_Your objective_
Show each line of the material that contains the string "agent". Case counts.
================================
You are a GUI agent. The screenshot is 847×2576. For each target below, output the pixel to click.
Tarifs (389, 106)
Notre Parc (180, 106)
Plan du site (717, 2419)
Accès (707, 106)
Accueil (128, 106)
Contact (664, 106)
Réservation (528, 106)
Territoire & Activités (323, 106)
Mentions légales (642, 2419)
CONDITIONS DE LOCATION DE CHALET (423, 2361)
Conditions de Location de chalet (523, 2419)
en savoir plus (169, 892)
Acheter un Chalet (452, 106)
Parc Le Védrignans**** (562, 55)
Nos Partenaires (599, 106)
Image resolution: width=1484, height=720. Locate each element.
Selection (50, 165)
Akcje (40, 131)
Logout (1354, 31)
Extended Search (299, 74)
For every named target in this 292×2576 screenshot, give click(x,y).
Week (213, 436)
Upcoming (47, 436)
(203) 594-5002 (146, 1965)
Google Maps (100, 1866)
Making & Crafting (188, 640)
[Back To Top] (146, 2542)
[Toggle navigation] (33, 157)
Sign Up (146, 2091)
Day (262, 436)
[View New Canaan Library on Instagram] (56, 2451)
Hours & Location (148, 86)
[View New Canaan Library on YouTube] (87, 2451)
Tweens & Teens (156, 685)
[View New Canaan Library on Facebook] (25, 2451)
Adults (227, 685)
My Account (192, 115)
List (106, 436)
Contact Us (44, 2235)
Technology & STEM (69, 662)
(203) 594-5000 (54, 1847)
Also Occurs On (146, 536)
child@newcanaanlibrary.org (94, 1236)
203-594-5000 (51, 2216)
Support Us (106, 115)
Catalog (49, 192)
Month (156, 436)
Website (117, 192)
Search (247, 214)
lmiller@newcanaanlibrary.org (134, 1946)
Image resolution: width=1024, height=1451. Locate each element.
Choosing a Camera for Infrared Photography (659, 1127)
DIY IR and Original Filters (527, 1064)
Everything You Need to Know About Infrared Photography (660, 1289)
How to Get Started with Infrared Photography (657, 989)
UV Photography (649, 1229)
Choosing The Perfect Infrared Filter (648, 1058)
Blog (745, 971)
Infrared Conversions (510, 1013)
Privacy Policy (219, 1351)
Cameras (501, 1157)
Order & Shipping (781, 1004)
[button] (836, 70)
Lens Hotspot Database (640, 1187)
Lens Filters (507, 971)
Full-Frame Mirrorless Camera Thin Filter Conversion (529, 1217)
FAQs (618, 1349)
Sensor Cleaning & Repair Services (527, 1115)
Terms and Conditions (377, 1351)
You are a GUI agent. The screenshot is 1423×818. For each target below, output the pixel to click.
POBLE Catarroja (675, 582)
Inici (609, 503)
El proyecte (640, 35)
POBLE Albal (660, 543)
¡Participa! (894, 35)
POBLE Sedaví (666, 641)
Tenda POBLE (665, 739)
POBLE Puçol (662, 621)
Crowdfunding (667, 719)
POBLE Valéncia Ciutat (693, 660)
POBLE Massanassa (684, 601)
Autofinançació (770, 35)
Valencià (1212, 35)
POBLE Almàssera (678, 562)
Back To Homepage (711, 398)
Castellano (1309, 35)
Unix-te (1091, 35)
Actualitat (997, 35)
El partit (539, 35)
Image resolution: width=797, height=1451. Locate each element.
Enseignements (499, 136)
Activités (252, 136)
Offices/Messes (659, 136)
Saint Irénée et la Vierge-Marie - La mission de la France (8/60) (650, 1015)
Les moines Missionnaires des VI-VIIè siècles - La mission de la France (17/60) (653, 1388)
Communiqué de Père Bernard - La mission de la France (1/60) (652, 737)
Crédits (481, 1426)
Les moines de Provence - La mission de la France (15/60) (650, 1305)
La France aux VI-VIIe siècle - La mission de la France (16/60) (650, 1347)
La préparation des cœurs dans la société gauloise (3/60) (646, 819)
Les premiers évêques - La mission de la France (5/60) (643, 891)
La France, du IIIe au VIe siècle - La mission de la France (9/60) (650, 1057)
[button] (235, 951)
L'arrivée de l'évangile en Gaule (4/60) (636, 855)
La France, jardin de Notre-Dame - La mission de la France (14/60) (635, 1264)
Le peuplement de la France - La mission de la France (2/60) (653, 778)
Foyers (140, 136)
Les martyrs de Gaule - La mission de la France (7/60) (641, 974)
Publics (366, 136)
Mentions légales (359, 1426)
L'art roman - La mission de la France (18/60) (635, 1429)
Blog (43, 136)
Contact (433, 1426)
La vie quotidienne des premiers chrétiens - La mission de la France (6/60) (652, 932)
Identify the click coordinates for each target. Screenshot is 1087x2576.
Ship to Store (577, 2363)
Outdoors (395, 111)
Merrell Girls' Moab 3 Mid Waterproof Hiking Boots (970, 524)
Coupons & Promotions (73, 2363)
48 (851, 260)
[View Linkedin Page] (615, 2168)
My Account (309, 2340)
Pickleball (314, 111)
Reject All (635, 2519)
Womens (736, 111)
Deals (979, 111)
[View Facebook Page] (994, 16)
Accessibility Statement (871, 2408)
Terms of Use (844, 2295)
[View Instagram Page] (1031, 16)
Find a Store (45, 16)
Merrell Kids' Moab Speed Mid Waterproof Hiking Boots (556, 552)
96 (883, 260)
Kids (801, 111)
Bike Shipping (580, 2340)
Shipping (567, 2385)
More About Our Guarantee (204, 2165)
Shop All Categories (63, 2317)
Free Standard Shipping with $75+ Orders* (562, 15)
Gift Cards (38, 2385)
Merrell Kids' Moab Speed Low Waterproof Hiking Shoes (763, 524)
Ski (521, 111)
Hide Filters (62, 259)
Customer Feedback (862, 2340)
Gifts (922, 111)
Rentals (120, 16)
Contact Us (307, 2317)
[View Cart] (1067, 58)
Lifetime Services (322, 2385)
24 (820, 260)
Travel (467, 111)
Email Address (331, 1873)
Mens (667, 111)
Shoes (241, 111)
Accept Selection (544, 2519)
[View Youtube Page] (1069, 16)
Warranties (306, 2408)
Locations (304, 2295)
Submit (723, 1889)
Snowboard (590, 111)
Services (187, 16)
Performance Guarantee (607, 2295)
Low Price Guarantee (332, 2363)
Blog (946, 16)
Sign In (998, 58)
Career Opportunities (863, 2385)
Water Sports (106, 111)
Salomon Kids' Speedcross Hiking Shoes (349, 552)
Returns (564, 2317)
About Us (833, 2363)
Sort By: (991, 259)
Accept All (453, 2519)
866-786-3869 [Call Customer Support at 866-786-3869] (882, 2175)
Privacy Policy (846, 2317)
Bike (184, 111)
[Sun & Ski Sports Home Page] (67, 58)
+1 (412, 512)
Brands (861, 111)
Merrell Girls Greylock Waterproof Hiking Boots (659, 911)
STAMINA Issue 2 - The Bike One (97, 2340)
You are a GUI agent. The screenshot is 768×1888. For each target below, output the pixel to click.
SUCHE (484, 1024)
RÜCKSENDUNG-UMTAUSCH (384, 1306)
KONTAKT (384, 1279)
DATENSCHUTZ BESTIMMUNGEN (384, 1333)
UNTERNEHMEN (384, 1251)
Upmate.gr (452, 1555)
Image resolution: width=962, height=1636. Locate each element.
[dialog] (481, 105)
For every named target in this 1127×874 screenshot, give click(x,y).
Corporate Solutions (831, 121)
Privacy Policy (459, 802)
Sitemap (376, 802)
================================
_Worked answer_
You are a GUI agent. The screenshot is 847×2576. For each target below, output the pixel to click.
You are a GUI agent. The screenshot is 1423×818. For each target below, output the pixel to click.
You are a GUI agent. The screenshot is 768×1888. For each target below, output the pixel to click.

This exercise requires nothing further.